● To do:
Among the records that follow, count the lines where "computer" appears, and state the count by itself.
+++
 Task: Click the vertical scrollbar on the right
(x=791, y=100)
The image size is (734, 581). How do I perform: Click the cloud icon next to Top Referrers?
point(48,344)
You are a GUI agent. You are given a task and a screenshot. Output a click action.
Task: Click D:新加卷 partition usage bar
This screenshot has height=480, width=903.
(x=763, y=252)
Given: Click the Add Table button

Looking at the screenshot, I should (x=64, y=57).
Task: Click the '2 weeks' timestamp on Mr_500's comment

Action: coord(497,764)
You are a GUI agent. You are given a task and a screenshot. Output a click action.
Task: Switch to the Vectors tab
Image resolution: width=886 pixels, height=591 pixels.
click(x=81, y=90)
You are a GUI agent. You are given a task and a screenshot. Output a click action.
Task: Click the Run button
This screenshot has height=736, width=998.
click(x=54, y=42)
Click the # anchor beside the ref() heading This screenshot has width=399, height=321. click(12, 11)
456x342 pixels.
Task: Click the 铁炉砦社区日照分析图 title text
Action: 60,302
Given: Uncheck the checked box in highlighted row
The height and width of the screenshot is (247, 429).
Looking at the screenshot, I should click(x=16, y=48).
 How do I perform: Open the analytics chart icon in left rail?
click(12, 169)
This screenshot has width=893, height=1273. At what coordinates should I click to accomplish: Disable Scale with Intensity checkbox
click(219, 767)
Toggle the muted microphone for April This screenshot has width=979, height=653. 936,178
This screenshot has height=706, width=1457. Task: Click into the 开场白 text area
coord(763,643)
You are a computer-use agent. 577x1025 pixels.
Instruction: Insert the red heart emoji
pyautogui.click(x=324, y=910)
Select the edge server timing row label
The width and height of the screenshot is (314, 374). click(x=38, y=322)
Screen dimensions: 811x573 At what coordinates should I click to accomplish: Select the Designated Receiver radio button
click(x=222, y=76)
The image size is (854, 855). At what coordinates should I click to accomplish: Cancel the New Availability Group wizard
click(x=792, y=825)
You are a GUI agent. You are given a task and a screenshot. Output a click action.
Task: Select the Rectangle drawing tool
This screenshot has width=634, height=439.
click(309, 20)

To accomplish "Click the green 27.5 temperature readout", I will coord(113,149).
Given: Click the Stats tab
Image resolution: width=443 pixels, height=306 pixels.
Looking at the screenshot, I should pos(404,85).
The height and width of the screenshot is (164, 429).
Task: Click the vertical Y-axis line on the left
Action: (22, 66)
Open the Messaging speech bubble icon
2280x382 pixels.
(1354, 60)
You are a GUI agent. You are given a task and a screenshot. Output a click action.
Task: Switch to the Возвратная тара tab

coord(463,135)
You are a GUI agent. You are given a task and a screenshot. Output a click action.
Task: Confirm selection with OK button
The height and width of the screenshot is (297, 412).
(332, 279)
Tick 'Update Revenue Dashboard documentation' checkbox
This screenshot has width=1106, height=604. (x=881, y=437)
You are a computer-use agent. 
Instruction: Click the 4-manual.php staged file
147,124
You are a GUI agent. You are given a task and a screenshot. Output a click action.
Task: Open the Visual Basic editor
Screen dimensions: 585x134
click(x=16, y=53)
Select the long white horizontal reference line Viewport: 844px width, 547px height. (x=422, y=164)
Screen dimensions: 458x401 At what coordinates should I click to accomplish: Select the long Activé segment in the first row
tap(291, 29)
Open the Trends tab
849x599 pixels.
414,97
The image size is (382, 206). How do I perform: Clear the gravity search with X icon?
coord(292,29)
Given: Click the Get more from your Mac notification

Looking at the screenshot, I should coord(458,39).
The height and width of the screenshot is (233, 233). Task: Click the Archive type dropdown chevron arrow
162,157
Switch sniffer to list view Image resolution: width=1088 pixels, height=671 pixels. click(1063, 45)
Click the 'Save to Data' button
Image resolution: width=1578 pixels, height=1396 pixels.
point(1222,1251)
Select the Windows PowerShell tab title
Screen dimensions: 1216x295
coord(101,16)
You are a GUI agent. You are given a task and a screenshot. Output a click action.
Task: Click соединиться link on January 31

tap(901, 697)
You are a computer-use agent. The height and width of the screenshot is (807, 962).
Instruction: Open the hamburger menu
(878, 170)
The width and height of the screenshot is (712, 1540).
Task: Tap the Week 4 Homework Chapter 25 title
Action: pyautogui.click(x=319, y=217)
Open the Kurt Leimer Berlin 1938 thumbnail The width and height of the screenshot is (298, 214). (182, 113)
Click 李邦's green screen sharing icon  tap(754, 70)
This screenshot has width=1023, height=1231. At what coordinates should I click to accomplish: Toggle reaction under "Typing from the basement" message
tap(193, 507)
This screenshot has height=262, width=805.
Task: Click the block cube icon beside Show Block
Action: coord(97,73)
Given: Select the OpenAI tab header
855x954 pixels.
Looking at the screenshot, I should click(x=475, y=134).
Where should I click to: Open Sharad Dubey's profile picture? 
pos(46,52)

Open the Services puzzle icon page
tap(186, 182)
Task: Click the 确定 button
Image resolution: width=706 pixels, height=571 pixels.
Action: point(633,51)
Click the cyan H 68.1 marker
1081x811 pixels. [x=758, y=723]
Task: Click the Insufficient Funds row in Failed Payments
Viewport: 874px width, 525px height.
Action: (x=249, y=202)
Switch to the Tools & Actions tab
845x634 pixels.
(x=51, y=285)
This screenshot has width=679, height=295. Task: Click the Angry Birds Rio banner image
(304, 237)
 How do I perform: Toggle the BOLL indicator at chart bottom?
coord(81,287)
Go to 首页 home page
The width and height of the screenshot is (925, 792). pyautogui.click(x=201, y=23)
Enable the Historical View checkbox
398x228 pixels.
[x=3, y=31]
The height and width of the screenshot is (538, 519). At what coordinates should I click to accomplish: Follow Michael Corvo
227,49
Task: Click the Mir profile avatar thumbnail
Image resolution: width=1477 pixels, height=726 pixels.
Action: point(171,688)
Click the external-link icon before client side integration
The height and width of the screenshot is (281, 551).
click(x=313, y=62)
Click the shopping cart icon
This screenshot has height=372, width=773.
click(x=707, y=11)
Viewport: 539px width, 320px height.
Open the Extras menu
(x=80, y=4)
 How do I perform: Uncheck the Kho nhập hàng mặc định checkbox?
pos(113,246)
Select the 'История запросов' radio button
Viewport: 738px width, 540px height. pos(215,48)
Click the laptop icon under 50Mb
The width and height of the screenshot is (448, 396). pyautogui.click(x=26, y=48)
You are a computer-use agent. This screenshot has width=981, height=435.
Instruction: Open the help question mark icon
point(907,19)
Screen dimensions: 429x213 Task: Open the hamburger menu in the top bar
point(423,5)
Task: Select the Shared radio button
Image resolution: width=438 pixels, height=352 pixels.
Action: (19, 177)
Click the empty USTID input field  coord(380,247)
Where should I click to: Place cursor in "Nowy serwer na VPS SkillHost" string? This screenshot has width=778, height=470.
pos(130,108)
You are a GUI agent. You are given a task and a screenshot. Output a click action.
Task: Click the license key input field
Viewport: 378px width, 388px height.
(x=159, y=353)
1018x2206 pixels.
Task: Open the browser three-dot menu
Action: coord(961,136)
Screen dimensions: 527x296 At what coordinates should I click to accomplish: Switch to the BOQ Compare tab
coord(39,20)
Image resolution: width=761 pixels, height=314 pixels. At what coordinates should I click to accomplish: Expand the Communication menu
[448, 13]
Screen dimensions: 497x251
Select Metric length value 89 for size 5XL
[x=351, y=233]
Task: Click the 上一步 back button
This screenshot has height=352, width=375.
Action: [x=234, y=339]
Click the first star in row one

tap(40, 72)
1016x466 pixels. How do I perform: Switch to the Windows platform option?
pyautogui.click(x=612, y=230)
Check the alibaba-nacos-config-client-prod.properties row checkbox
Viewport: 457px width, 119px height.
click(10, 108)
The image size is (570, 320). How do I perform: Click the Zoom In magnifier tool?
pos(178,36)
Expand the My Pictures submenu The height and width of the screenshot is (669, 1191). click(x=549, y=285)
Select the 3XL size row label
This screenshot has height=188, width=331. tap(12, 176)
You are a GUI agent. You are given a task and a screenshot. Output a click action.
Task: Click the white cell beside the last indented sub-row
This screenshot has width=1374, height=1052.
+++
● Result for this exercise:
4